Montreal, 22 agosto.- El primer ministro canadiense, Mark Carney, anunció que Canadá impondrá represalias comerciales contra Estados Unidos después de que entraran en vigor nuevos aranceles del 50 % sobre miles de millones de dólares en productos canadienses.
Los nuevos gravámenes comenzaron a aplicarse después de que Ottawa y Washington no lograran cerrar un acuerdo comercial antes del plazo establecido por la administración de Donald Trump. Carney confirmó que su Gobierno suspenderá las negociaciones y ordenó a los representantes canadienses regresar a Ottawa.
El mandatario aseguró que las nuevas medidas estadounidenses son inaceptables y adelantó que Canadá responderá “dólar por dólar” para contrarrestar el impacto sobre la economía nacional.
“No podemos aceptar lo que han ofrecido, ni daremos lo que han pedido”, afirmó Carney, quien calificó los cambios planteados por Washington en las últimas horas como “injustos” y “antieconómicos”.
Los nuevos aranceles afectan a miles de millones de dólares
La administración Trump comenzó a aplicar aranceles del 50 % a cientos de productos canadienses cuyo valor supera los 28.000 millones de dólares estadounidenses.
Entre los bienes afectados figuran productos electrónicos, madera contrachapada, cemento, vino, artículos de plástico y palos de hockey, además de otros productos destinados al mercado estadounidense.
El impacto será especialmente importante para el sector electrónico canadiense. Las exportaciones de equipos electrónicos afectados superan los 4.000 millones de dólares estadounidenses, mientras que los productos plásticos sujetos a los nuevos gravámenes representan alrededor de 3.000 millones de dólares.
La medida supone una nueva escalada en la disputa comercial entre los dos países, cuyas economías mantienen una de las relaciones comerciales más estrechas del mundo.
Washington responsabiliza a Canadá
El representante comercial estadounidense, Jamieson Greer, sostuvo que las negociaciones fracasaron porque Canadá rechazó las condiciones ofrecidas por Washington.
Según Greer, Estados Unidos había propuesto que Canadá recibiera un trato comercial preferencial frente a otros grandes exportadores.

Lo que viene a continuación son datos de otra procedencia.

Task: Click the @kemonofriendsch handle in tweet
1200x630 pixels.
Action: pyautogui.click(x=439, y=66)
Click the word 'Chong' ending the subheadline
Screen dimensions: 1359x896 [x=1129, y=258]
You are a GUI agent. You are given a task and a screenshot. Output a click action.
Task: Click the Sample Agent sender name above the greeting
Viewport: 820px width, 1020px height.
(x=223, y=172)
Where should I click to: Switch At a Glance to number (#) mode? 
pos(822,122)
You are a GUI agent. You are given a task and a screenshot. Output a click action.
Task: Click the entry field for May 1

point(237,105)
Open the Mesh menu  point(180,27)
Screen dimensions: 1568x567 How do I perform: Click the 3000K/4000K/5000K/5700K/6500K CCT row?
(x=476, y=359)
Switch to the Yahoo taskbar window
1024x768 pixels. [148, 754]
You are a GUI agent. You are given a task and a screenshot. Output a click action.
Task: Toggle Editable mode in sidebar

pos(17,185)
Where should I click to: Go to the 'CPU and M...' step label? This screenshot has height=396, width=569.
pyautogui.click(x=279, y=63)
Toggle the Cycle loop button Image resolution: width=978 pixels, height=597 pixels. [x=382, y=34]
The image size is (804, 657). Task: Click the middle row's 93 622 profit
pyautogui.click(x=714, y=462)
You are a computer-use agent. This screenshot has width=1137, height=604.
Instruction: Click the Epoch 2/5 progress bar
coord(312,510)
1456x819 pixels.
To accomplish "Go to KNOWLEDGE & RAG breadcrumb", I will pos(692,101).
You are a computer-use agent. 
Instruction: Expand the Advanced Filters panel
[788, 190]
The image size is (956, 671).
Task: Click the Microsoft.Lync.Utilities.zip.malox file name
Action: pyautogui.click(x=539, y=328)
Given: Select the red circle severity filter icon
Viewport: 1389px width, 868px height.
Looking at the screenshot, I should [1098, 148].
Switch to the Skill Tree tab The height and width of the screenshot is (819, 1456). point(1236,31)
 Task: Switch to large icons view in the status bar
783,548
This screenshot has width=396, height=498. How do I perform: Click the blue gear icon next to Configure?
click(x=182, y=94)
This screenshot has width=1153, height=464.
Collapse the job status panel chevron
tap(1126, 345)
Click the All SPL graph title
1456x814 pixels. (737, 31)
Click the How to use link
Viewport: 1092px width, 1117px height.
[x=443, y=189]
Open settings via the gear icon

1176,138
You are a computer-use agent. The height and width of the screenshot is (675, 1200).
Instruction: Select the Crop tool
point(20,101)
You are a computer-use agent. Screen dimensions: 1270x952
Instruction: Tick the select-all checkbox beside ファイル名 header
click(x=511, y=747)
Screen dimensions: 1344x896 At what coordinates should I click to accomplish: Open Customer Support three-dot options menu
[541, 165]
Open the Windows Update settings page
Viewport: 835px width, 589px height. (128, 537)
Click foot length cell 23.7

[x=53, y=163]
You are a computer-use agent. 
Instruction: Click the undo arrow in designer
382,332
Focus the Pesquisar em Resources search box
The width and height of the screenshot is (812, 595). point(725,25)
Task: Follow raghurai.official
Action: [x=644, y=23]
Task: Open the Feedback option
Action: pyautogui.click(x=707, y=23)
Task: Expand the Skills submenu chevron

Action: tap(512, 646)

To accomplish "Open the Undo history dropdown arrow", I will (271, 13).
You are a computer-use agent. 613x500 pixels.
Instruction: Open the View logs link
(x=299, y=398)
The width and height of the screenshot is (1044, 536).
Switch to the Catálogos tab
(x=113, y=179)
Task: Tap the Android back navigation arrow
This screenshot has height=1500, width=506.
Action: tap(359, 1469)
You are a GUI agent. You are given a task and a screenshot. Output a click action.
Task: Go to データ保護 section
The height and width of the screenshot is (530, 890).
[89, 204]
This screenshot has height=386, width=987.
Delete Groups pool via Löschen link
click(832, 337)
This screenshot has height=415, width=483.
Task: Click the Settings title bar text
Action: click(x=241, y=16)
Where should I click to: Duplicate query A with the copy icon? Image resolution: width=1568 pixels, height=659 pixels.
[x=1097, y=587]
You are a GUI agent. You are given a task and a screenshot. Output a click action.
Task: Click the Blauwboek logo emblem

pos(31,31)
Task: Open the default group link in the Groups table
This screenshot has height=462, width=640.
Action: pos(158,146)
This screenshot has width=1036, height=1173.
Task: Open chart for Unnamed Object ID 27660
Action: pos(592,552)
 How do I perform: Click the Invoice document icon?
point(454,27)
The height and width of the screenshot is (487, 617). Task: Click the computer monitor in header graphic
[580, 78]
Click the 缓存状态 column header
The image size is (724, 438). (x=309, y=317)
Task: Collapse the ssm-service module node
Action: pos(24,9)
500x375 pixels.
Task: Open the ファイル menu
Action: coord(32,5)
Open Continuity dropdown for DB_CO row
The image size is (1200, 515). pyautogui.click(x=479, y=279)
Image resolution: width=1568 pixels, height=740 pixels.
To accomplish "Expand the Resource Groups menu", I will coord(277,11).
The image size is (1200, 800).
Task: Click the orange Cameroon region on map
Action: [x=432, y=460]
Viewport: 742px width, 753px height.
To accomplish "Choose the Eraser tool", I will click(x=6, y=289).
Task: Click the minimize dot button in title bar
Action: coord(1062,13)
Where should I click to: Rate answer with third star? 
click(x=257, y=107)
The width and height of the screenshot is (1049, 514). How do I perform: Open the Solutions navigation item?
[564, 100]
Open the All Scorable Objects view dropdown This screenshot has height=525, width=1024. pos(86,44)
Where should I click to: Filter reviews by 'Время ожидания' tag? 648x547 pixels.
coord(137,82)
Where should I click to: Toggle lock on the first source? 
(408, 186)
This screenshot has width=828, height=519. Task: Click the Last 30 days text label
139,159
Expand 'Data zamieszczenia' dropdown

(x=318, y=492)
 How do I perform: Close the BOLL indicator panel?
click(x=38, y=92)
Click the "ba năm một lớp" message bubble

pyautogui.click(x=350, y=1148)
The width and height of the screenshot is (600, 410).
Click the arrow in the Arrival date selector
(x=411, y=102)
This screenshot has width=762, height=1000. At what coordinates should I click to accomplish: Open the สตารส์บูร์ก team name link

Sin embargo, afirmó que las nuevas exigencias de Ottawa y el mantenimiento de algunas represalias canadienses alteraron el equilibrio alcanzado durante las conversaciones.
Las negociaciones estuvieron encabezadas por el ministro canadiense de Comercio, Dominic LeBlanc, y Greer, quienes mantuvieron reuniones durante toda la semana en Washington para intentar alcanzar un acuerdo antes de la entrada en vigor de los nuevos aranceles.
Canadá prepara su respuesta
Carney afirmó que las represalias canadienses se concentrarán en determinados sectores y que Ottawa buscará responder de manera proporcional a las medidas estadounidenses.
El Gobierno canadiense también deberá evaluar el impacto que la nueva ronda de aranceles tendrá sobre empresas, trabajadores y consumidores, especialmente en industrias altamente dependientes del mercado estadounidense.
La Cámara de Comercio canadiense advirtió que los nuevos gravámenes representan un golpe considerable para la competitividad de las empresas y calificó la medida como insostenible para numerosos negocios.
La disputa también amenaza con complicar las futuras negociaciones sobre el acuerdo comercial entre Canadá, Estados Unidos y México, mientras ambos países mantienen posiciones cada vez más alejadas.
Una relación comercial cada vez más tensa
Carney reconoció que la relación económica con Estados Unidos ha cambiado profundamente desde el regreso de Trump a la Casa Blanca y señaló que Canadá no puede esperar recuperar las condiciones comerciales del pasado.
El primer ministro sostuvo que su Gobierno ya había entendido que Washington estaba modificando sus relaciones comerciales incluso con sus aliados más cercanos.
La nueva escalada ocurre después de meses de aranceles estadounidenses sobre automóviles, acero, aluminio y madera canadienses, medidas que han generado presión sobre la industria y el crecimiento económico de Canadá.
Con los nuevos gravámenes ya vigentes y Ottawa preparando una respuesta equivalente, la disputa comercial entre los dos países entra en una nueva fase de confrontación.